# Records supplied
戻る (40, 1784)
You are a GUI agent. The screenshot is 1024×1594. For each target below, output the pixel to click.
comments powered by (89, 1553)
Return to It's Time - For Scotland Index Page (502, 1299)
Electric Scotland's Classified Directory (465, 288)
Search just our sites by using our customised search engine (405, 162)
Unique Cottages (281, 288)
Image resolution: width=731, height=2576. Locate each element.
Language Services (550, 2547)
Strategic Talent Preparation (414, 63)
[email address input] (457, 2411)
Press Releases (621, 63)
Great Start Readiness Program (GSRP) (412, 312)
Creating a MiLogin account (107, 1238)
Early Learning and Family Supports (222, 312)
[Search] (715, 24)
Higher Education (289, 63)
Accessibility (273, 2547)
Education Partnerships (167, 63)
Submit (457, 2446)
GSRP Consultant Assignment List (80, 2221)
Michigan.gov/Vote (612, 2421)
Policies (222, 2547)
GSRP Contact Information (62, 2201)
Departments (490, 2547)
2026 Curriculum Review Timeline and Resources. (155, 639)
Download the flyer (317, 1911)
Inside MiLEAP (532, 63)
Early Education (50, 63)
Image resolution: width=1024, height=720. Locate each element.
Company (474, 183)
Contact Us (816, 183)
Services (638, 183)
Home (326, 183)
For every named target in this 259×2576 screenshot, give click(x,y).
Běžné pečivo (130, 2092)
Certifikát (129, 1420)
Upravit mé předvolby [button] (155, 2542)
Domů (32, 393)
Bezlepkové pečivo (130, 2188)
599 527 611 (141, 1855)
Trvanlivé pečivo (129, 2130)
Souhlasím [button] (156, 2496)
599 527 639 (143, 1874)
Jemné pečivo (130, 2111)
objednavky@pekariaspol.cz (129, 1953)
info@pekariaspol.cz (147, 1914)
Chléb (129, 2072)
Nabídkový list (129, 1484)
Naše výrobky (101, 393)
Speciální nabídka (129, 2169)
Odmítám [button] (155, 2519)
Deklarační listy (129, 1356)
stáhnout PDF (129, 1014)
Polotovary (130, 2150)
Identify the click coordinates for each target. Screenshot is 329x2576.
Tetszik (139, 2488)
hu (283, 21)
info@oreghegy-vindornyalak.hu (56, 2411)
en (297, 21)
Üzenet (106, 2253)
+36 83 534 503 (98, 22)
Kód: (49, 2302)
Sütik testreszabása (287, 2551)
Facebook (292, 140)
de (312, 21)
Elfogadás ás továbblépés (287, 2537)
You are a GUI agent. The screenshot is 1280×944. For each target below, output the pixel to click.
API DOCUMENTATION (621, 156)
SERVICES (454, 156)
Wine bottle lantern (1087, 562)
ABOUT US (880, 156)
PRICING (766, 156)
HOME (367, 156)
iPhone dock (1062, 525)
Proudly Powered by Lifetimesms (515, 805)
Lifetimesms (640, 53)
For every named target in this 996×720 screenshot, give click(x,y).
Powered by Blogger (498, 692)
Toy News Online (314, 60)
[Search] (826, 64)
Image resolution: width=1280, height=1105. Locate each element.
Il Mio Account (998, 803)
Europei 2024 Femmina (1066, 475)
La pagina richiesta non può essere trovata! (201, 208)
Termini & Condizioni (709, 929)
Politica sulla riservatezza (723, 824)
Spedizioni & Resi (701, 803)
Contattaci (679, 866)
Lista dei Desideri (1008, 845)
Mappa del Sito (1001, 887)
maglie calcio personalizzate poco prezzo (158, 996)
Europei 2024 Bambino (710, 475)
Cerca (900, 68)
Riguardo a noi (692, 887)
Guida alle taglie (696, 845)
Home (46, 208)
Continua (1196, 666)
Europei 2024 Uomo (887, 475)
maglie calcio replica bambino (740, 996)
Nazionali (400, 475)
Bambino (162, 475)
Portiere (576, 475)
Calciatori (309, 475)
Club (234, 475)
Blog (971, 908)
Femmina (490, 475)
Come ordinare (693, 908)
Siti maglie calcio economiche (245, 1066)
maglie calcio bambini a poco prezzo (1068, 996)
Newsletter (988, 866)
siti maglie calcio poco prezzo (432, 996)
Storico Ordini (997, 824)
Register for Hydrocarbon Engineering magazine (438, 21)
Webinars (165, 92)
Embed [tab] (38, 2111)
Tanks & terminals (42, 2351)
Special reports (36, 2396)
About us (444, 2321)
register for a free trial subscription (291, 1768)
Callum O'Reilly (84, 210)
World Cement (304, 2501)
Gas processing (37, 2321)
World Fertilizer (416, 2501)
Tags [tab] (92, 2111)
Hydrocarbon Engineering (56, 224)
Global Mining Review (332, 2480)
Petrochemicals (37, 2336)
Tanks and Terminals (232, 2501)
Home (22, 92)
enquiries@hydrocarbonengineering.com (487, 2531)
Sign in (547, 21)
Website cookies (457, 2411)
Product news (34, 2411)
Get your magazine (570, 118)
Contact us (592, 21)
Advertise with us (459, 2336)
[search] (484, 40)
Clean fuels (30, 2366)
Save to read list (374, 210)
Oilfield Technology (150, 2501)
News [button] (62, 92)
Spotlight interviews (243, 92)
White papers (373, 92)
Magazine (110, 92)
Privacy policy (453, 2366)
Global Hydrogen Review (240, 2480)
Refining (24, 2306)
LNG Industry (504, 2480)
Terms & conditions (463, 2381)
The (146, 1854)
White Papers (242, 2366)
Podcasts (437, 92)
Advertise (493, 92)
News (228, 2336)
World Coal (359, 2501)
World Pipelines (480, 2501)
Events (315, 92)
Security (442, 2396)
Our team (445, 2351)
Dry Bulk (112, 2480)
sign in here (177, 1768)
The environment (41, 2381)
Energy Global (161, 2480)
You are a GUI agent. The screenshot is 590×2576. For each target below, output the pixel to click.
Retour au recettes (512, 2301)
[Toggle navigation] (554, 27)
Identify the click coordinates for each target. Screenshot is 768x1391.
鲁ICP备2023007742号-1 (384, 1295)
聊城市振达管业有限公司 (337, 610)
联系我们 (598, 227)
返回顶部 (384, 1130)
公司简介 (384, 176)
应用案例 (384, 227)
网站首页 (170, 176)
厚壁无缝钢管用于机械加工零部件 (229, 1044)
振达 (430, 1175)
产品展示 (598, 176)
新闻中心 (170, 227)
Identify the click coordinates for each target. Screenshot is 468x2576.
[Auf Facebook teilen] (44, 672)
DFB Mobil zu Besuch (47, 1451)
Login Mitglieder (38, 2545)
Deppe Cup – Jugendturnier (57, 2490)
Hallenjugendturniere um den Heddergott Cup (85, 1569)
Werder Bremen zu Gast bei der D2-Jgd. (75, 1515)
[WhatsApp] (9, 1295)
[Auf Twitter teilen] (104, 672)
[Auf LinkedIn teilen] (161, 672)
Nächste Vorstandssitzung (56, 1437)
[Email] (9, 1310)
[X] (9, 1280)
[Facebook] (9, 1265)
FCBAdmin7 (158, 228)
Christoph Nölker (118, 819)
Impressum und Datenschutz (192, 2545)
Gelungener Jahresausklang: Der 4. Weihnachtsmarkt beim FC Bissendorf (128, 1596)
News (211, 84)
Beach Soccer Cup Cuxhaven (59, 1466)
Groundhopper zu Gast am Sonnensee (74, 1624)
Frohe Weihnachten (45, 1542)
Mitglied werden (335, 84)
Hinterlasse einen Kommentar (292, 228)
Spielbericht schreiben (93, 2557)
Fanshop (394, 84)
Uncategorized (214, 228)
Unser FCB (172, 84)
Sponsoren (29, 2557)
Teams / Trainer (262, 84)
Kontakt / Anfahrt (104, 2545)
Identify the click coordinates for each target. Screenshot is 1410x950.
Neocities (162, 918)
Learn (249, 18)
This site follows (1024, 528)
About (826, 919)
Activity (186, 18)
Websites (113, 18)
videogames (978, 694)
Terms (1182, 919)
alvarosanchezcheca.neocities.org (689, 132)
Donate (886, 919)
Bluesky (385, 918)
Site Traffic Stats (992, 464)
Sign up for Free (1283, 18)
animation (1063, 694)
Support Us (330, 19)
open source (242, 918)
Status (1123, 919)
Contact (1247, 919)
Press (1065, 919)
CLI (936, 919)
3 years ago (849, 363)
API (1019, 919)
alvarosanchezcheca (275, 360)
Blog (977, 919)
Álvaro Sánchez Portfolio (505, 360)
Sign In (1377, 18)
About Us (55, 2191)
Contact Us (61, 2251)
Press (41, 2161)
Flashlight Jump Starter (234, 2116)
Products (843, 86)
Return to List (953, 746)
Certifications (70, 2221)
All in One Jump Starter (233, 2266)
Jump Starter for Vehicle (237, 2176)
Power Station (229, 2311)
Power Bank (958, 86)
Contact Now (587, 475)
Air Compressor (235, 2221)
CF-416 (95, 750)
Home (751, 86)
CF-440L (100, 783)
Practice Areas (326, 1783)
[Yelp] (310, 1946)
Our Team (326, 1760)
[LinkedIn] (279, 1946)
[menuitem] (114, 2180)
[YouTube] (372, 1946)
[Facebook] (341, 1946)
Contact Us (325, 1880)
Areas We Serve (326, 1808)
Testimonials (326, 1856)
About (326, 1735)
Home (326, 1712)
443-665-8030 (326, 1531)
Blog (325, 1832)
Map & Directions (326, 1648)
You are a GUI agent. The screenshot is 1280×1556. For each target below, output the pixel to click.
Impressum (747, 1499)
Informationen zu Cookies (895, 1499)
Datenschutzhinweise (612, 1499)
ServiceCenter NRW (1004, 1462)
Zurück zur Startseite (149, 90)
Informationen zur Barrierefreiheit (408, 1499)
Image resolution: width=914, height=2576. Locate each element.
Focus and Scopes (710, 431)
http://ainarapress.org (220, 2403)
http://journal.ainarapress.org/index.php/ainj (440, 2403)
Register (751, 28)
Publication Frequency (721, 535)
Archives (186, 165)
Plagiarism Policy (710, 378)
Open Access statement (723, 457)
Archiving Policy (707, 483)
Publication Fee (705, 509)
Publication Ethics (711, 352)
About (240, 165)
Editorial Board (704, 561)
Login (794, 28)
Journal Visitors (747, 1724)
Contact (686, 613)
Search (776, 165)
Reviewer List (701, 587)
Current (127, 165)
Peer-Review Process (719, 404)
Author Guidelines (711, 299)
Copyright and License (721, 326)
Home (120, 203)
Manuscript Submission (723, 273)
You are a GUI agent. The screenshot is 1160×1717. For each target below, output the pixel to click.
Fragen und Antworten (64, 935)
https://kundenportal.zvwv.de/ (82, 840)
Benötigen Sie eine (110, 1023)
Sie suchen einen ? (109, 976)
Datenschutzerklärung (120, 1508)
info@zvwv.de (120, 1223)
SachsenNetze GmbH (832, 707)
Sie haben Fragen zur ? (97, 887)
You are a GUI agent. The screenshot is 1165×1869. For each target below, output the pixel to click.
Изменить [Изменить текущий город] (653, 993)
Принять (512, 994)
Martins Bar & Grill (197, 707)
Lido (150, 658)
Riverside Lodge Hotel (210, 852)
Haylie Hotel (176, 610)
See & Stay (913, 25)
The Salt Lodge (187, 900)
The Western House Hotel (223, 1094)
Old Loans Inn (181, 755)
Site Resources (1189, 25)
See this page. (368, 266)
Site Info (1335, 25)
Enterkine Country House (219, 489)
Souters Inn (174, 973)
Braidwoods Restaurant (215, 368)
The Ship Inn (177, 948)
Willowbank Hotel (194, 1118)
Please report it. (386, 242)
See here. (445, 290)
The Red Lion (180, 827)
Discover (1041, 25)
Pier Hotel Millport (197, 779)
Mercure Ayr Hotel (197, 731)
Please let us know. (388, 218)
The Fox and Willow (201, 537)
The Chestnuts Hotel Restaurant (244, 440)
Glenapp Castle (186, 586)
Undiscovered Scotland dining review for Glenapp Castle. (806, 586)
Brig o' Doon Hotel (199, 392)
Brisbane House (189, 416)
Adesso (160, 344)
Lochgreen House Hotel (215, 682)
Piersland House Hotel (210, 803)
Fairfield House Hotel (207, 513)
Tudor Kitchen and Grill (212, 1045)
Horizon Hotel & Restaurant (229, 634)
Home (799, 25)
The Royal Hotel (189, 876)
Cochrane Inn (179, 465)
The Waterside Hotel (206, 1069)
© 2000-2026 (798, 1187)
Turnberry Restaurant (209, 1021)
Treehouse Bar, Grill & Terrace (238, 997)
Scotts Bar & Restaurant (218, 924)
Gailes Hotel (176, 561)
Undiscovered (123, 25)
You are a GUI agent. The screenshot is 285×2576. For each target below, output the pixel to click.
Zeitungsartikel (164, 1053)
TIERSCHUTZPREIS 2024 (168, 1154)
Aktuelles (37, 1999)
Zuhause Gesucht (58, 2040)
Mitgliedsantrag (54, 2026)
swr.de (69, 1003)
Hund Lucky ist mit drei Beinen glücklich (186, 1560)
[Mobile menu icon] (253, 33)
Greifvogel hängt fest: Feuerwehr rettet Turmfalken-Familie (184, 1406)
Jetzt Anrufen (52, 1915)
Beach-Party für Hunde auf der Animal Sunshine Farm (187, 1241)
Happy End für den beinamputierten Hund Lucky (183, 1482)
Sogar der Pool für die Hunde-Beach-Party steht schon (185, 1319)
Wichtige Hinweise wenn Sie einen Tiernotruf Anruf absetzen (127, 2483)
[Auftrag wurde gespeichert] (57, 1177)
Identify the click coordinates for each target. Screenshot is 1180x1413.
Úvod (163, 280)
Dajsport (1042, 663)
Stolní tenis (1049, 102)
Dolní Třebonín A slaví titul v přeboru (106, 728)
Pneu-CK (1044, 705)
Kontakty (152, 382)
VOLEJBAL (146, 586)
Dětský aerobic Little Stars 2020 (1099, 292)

# Goal of the exercise
Can you give the entries starting at the line containing "Facebook (292, 140)" and ending at the line containing "Lifetimesms (640, 53)", both included, as a two-column CSV with the headers entry_text and answer? Each entry should get one row, with its text and its answer each in a single quoted field and any line breaks replaced by spaces.

# The reply
entry_text,answer
"Facebook","(292, 140)"
"de","(312, 21)"
"Elfogadás ás továbblépés","(287, 2537)"
"You are a GUI agent. The screenshot is 1280×944. For each target below, output the pixel to click. API DOCUMENTATION","(621, 156)"
"SERVICES","(454, 156)"
"Wine bottle lantern","(1087, 562)"
"ABOUT US","(880, 156)"
"PRICING","(766, 156)"
"HOME","(367, 156)"
"iPhone dock","(1062, 525)"
"Proudly Powered by Lifetimesms","(515, 805)"
"Lifetimesms","(640, 53)"